D.M.K., Inc. v. Town of Pittsfield

2006 WI App 40, 711 N.W.2d 672, 290 Wis. 2d 474, 2006 Wisc. App. LEXIS 189
CourtCourt of Appeals of Wisconsin
DecidedFebruary 28, 2006
Docket2005AP221
StatusPublished
Cited by5 cases

This text of 2006 WI App 40 (D.M.K., Inc. v. Town of Pittsfield) is published on Counsel Stack Legal Research, covering Court of Appeals of Wisconsin primary law. Counsel Stack provides free access to over 12 million legal documents including statutes, case law, regulations, and constitutions.

Bluebook
D.M.K., Inc. v. Town of Pittsfield, 2006 WI App 40, 711 N.W.2d 672, 290 Wis. 2d 474, 2006 Wisc. App. LEXIS 189 (Wis. Ct. App. 2006).

Opinion

CANE, C.J.

¶ 1. D.M.K., Inc. appeals a grant of summary judgment in favor of the Town of Pittsfield. As a disappointed bidder for municipal road construction projects, D.M.K. claims that the Town failed to comply with applicable statutes and that the circuit court incorrectly limited the types of damages available. We affirm the circuit court's grant of summary judgment.

FACTS

¶ 2. On May 13, 2003, the Pittsfield town board reviewed bids for several road construction projects. Altogether, there were four projects, referred to as Pineview, Robin, Hillside, and Sunnybrook. During the meeting, the board awarded contracts for three of the projects, with the Sunnybrook project being reserved for later.

¶ 3. D.M.K. bid on all the projects and was the lowest bidder for each one. The town chairperson, Dawn Kelm, began discussion of the bids by noting that D.M.K had not been awarded another contract, referred to as White Pine, on an earlier occasion.

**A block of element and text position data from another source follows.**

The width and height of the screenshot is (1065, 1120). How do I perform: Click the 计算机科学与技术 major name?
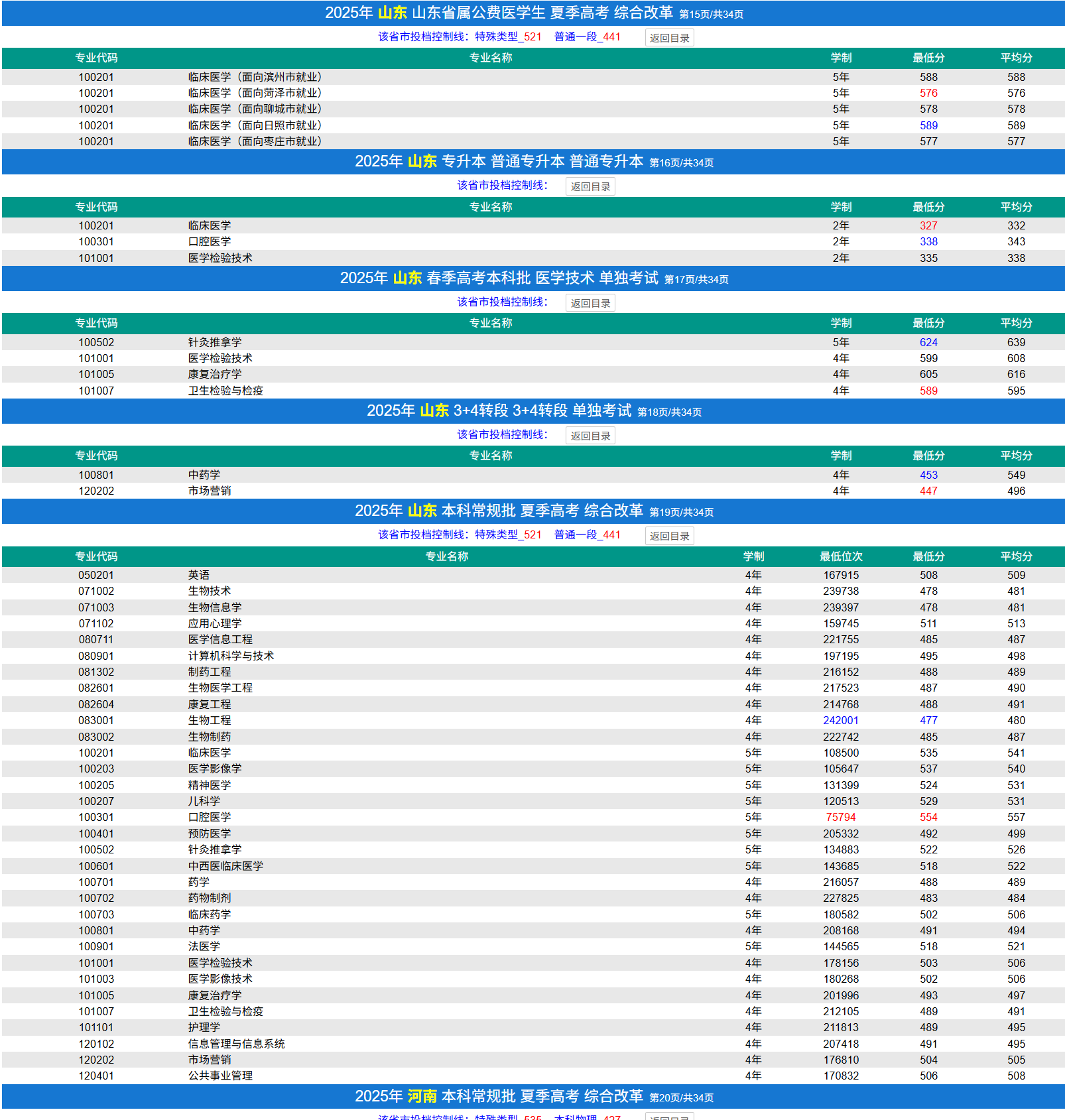click(231, 656)
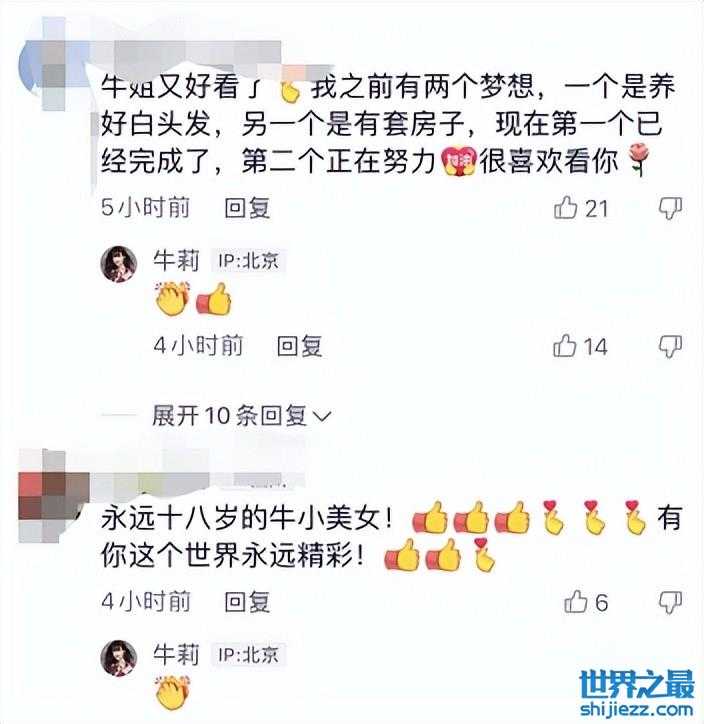
Task: Open 牛莉 username in first reply
Action: (x=176, y=260)
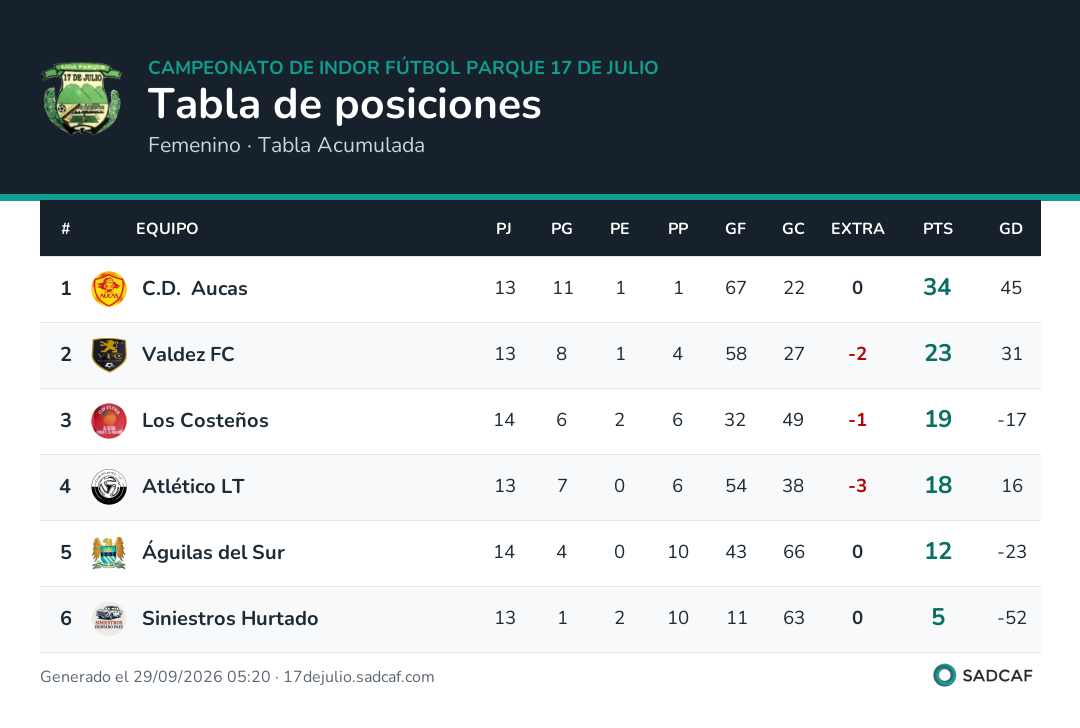Open the C.D. Aucas team name
The image size is (1080, 728).
pyautogui.click(x=194, y=288)
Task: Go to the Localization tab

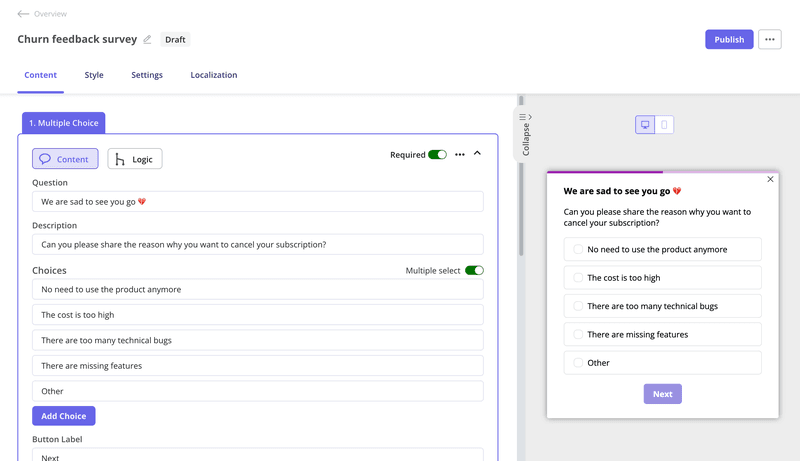Action: (x=214, y=75)
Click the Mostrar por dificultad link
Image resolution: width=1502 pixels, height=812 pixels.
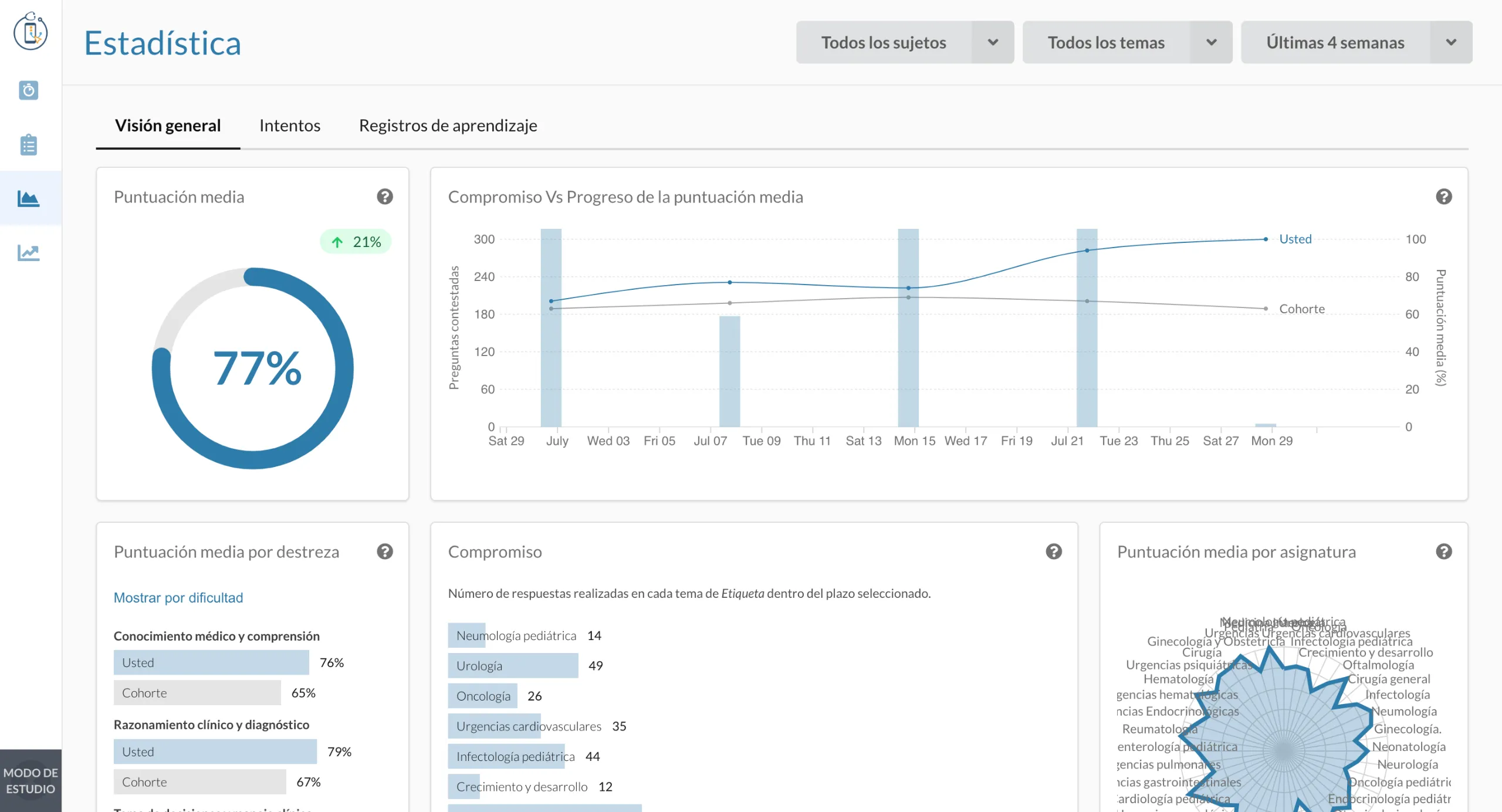178,597
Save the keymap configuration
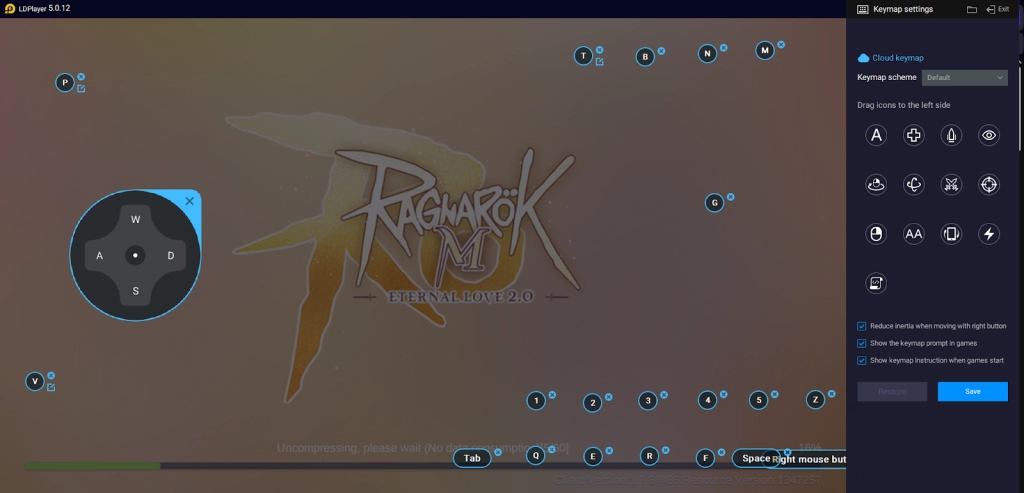 tap(972, 391)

¶ 4. Jon Anderson, the Town's attorney, expressed concerns about D.M.K. because of problems with an earlier project. He noted an instance where gravel was left on the road, creating a safety hazard. The sheriffs department asked that the gravel be removed, but the Town was unable to reach D.M.K. The gravel was ultimately removed by a town resident. Also noted was an instance where new asphalt was damaged while shouldering on a hot day shortly after being paved. Kelm referred to the inexperience of several D.M.K. *478 workers, who often worked without supervision. On one occasion, Kelm stopped work on a project because an inexperienced worker was not being supervised.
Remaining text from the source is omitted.